At EuroPCR 2014, experts discussed the development in evidence for bioresorbable vascular scaffolds, which represent an era of vascular restoration in interventional cardiology. The available data were analysed and participants heard that bioresorbable fixed strut vascular scaffolds are associated with increased acute thrombogenicity due to flow disturbances. This means that patients who are implanted with these devices need to receive ongoing dual antiplatelet therapy, and the strategy is under discussion. The panellists also pointed out that endothelialisation is further delayed when these devices are used compared with when thin strut drug-eluting stents are used.
Tan Huay Cheem, National University Heart Centre, Singapore, said: “I think one of the greatest attractions of bioresorbable vascular scaffolds is the idea that normal vasofunction will eventually be restored. There is some evidence from imaging data to show that the plaque is modified alongside the stent dissolving. There is also positive remodelling taking place, and this vascular response is one of the most exciting aspects of the technology.”

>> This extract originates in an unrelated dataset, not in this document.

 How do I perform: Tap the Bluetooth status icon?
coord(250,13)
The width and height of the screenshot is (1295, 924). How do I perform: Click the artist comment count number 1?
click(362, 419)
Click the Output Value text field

The diversity of devices that are approaching the market was also emphasised. Michael Joner, CEO, CVPath Institute, Gaithersburg, USA, said: “There is no uniformity in these devices and no class effect. Every device needs to be assessed carefully and individually. The inflammatory response associated with these devices depends on the pace of degradation, so we need to assess how they degrade over time, and this has important implications for patient safety.”

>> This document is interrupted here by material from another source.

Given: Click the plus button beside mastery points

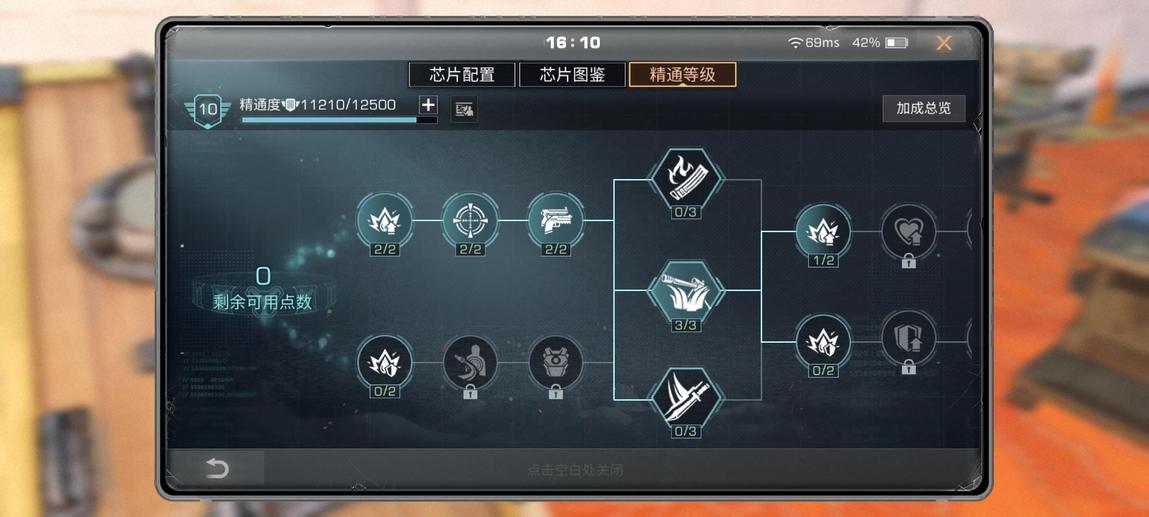Looking at the screenshot, I should (428, 105).
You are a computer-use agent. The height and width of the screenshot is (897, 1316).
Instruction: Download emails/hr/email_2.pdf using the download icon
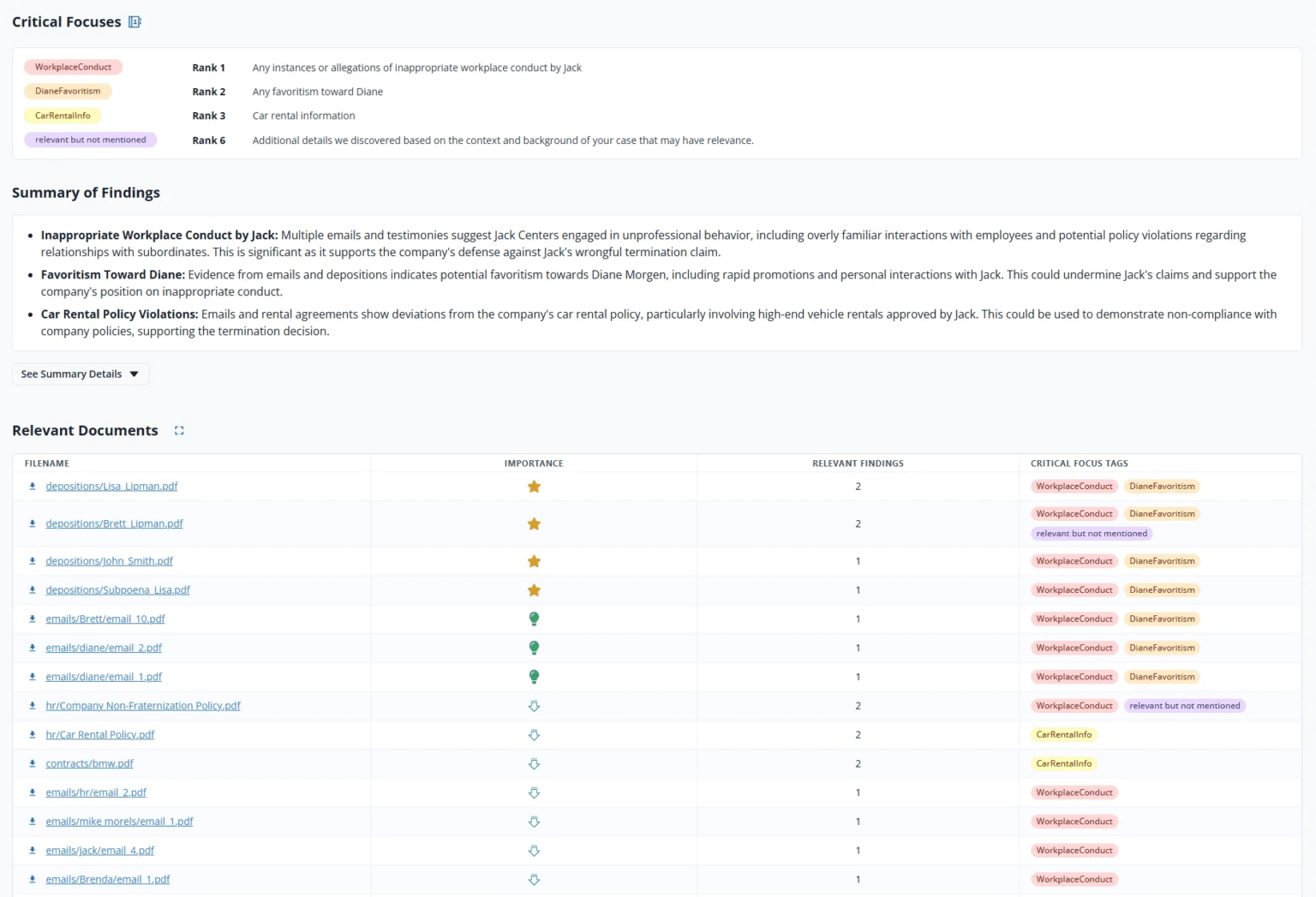[32, 792]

“The long-term safety of bioresorbable vascular scaffolds will depend on various things: if we can see that arterial healing occurs over time; if full degradation occurs in the absence of excess inflammation and if we do not see too much positive remodelling, then these devices can be very beneficial to patient care,” Joner added.
“I think the technology is very interesting, but the bar that has been set by drug-eluting stents is very high and bioresorbable vascular scaffolds will need to match this, especially with regard to strut thickness and deliverability,” said Prof Chaim Lotan, Head of the Cardiovascular Insitute, Hadassah University Hospital, Jerusalem, Israel.
Lotan also commented on the lack of long-term safety data being available. “We need follow-up data of more than five years’ duration, possibly up to 10 years, because our previous experience with bare metal stents and drug-eluting stents has shown that we still see changes up to seven years. So we await long-term data for bioresorbable vascular scaffolds with regard to device behaviour and degradation patterns. We have seen cases where the stent has not yet degraded after three years and this could pose a problem for patients. Will the degradation occur as planned? Will the struts be apposed? Will we see late events such as thrombosis? All these are unanswered questions,” he said.
Robert-Jan van Geuns, University of Rotterdam, The Netherlands, pointed to the potential advantages of using bioresorbable vascular scaffolds. “In general, the data emerging are in line with the theory behind these devices: that vascular restoration therapy is going to heal vessels better than metallic stents. The long-term data has been demonstrated in non-complex patients, and we see that these patients do very well. We still need more data in more complex patients; there are now some non-randomised data available that are out to six-months, but we have to wait for the evidence in more complex patients before we can advocate the use of these devices in such patients,” he said.